Clothing maker HanesBrands (NYSE:HBI)
jumped just over 3% in premarket trading today after getting a boost from new analyst projections. The momentum carried into this morning's session, though some profit-taking seemed to be in play. The latest analyst uptick joins a chorus of positive opinion around the company from financial analysts, who have marked HanesBrands as a “buy” for over a year now.
HanesBrands Inc. Stock Proves Ever More Attractive to Analysts
The biggest driver for HanesBrands' recent gains is new analysis issued from Wells Fargo by way of its analyst, Ike Boruchow, and his team. Wells Fargo has adjusted its rating on HanesBrands up from “equal weight” to “overweight,” and this is thanks in large part to Wells Fargo's assessment of the current leadership at HanesBrands.

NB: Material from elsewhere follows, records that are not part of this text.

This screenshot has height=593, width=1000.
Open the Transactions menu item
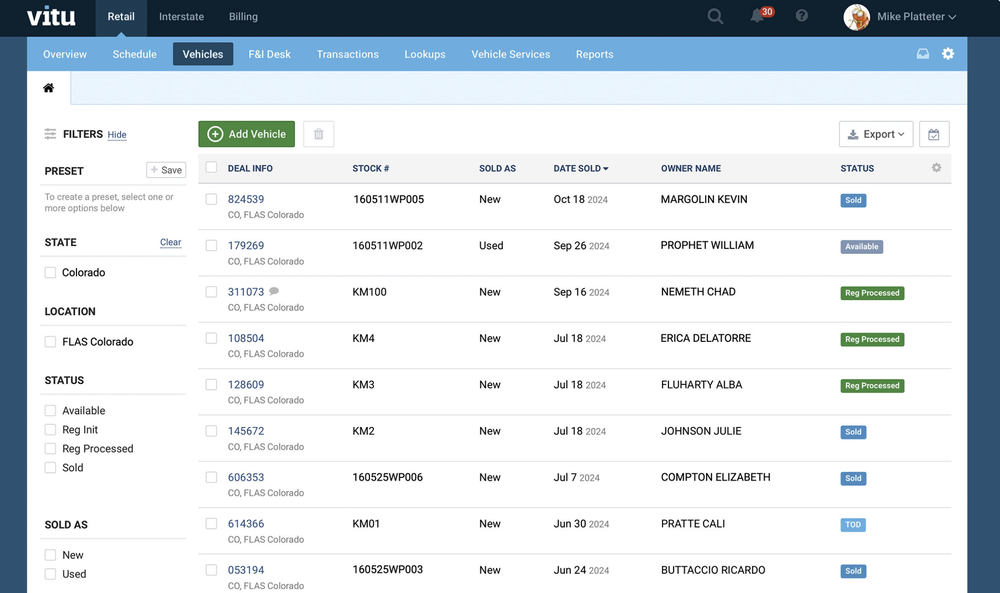point(347,54)
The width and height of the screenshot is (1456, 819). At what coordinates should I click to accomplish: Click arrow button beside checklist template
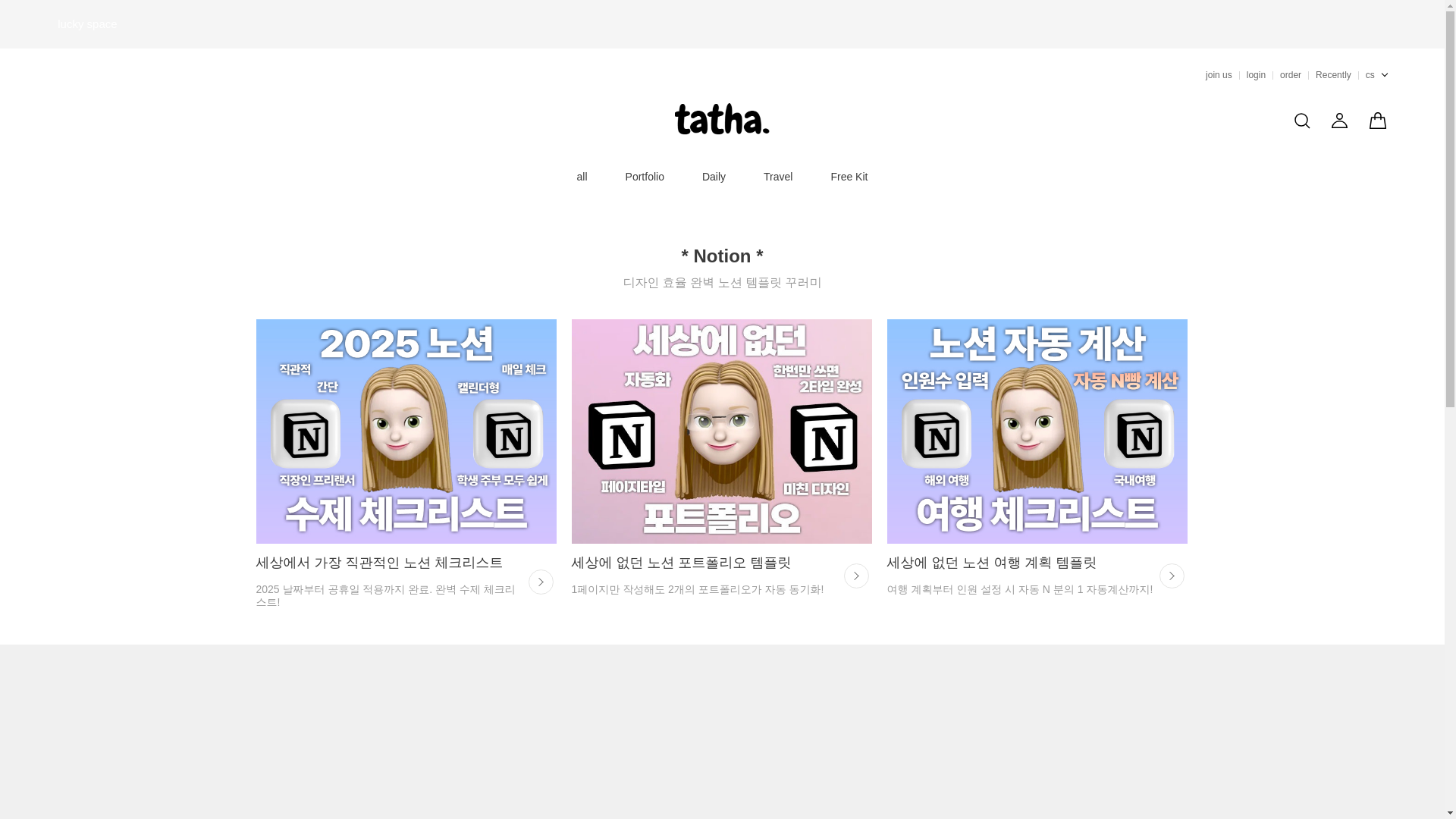(x=541, y=582)
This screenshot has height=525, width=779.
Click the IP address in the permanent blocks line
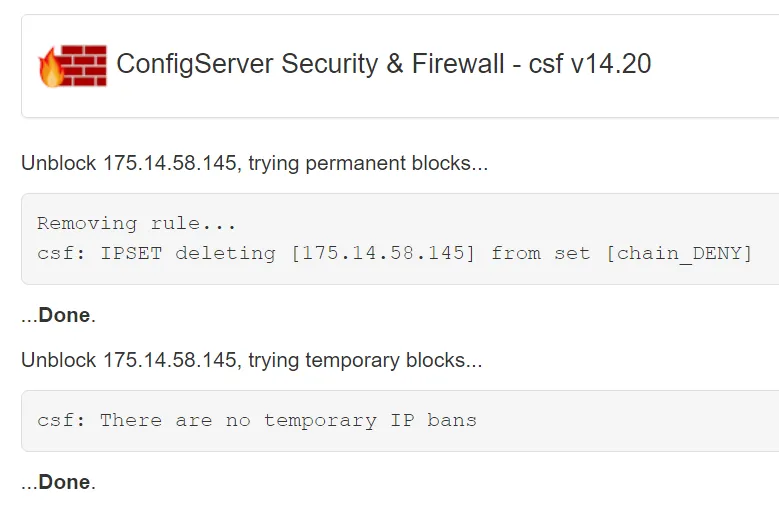[173, 163]
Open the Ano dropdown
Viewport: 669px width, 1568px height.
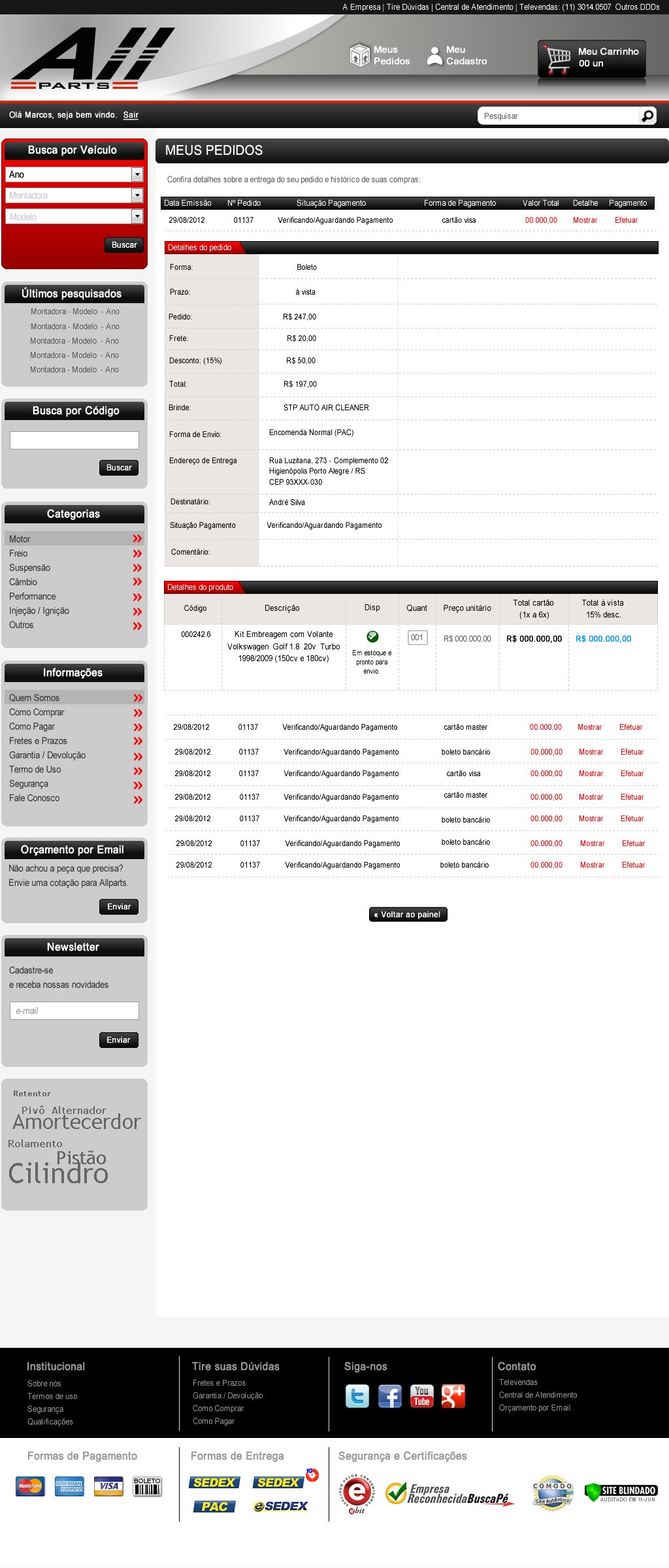[x=137, y=174]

HanesBrands' overall direction has also proven noteworthy for Boruchow and the team, as the analysis notes that, for the first time in “many years,” Wells Fargo sees a “...clear path to potential upside...” for the company. Boruchow and team then ticked off the points supporting that analysis, noting that the company's position in innerwear is on the rise and that the company has clearly demonstrated that the Champion brand has substantial and sustainable growth potential. This point dovetails well with moves seen back in June, as HanesBrands got together with Amazon (NASDAQ:AMZN) to file 13 separate lawsuits connected to the sale of Champion goods that proved to be counterfeit.
Additionally, Boruchow and team pointed to recent moves from HanesBrands to support reinvestment, including modifying its marketing as well as engaging in capex spending to support supply chain measures. A move to “simplify” its business model also helped, as HanesBrands looked to divest several assets considered “non-core,” among other measures.
In the end, Wells Fargo not only upgraded its rating of HanesBrands, but also its price target, looking for the company to hit $23 per share, with a bull case looking for further growth to between $25 and $30 per share.
What Are Financial Analysts Saying About HBI Stock?
All of this is a very positive development for HBI stock, but it's far from the only such development around. In fact, the broader financial analyst pool—based on our latest research—puts HanesBrands as a consensus “buy”, which has been the case since June 2020.
A year ago, HanesBrands had one “strong-buy” rating, five “buy” ratings, five “hold”, and one “sell.” Six months ago, that shifted slightly to one “strong-buy”, five “buy”, three “hold” and one “sell.” Today, we're at one “strong-buy”, five “buy”, and two “hold”. The “buy” side has remained static for a year, while selling pressure has disappeared, and even holding patterns are waning.
The HanesBrands price target, meanwhile, holds a quite narrow range. The current consensus is $20.13, with a high of $26 and a low of $14.
So far this year, the movement has been completely positive for HanesBrands. The upgrade from Wells Fargo was just the latest; Stifel Nicolaus, back in May, upgraded from “hold” to “buy” and bumped up its price target from $18 to $25. Credit Suisse, Barclays and Deutsche Bank Aktiengesellschaft all upgraded their price targets, and back in February, B. Riley not only reiterated its “buy” rating on the stock, but also raised its price target from $19 to $22. In fact, out of all the price target changes this year, only one—Deutsche Bank—upgraded to a target under $22. That $14 price target mentioned earlier was established by Bank of America back in July 2020.
As for less formal analysis, hedge funds have been buying in at elevated rates. In recent months, five more hedge funds went long on HanesBrands, and the company was in 32 separate portfolios at the end of March, reports note. While the all-time high for portfolio entries is 42, it's clear HanesBrands is making inroads with institutional investors.